Pre-school providers and nurseries should be able to provide first aid if there are minor accidents. They will normally record incidents in a book and will send a note to you at home. If an injury or illness is anything other than minor, the pre-school or nursery is likely to call you and ask you to collect your child. They may also have a child protection policy, to pick up on any signs of abuse.

If your child has a medical condition or needs to take medication regularly, you should let the staff know.


As a parent, you may be concerned about the possibility of your child having to deal with racism in pre-school. Staff need to acknowledge that racism exists in society and it’s therefore possible that it might exist even within pre-school and nursery schools. They need to confront racism wherever and whenever it appears in pre-schools or nursery schools.

Under the Race Relations (Amendment) Act 2000, public bodies (including state-funded nurseries) must have ‘due regard to the need’:

- to eliminate unlawful racial discrimination; and
- to promote equality of opportunity and good relations between persons of different racial groups.

Pre-schools and nurseries can’t claim that they don’t have the resources to meet these responsibilities.

All state-maintained schools must also produce a written statement of their policy for promoting race equality and you can ask to see it. They must also note and report racist incidents to the local authority. The race equality policy is just as important in schools with few children from Black and Minority Ethnic or Traveller families as it is in those with many. Just because there are few BME or Traveller children does not mean that racism does not exist within that school.

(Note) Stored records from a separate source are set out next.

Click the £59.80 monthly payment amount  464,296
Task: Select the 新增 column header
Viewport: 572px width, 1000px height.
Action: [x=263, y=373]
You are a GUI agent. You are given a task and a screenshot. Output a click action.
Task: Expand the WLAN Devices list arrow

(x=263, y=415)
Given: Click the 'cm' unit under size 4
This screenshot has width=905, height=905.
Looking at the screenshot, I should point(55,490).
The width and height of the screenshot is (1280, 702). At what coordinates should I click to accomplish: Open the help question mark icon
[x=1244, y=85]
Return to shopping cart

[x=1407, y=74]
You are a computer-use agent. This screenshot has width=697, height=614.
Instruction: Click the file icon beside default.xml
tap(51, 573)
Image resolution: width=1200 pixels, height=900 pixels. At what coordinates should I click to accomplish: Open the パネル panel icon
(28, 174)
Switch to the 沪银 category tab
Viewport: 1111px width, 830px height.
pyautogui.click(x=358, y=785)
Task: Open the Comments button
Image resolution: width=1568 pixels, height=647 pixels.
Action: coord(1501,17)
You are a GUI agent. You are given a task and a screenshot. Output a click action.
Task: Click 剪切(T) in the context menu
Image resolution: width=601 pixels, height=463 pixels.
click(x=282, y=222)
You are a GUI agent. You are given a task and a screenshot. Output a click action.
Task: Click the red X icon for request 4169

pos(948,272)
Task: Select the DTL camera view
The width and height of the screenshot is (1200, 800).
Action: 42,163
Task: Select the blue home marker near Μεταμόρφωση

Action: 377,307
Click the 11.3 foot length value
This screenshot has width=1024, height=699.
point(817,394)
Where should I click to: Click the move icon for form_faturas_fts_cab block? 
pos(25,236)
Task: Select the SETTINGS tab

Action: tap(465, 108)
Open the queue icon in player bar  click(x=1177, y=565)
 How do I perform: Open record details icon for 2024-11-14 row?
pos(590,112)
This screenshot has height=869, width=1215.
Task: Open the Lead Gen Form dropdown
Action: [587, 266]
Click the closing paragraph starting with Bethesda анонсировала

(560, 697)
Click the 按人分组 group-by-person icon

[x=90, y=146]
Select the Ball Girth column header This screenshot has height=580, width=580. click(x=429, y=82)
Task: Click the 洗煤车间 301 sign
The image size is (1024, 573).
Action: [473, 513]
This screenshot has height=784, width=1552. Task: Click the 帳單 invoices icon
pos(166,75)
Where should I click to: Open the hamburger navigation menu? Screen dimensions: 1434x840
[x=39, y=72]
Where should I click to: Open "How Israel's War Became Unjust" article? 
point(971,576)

Independent pre-school facilities and nurseries don’t have to comply with these requirements in the same way although the Commission for Racial Equality strongly encouraged them to do so. However, the Race Relations Act does require them not to discriminate in terms of admissions, access to benefits or services, and exclusions. If your child’s pre-school or nursery is privately run, you may still want to ask if they have a race equality policy.

If you believe that your child is subject to racism in pre-school or nursery, you might first talk to the staff. If you are not happy with the results, you can discuss the matter with a governor or management committee member. If that does not help, you can take your complaint to the local authority. You can try to get help from your local Citizen’s Advice Bureau or Racial Equality Council.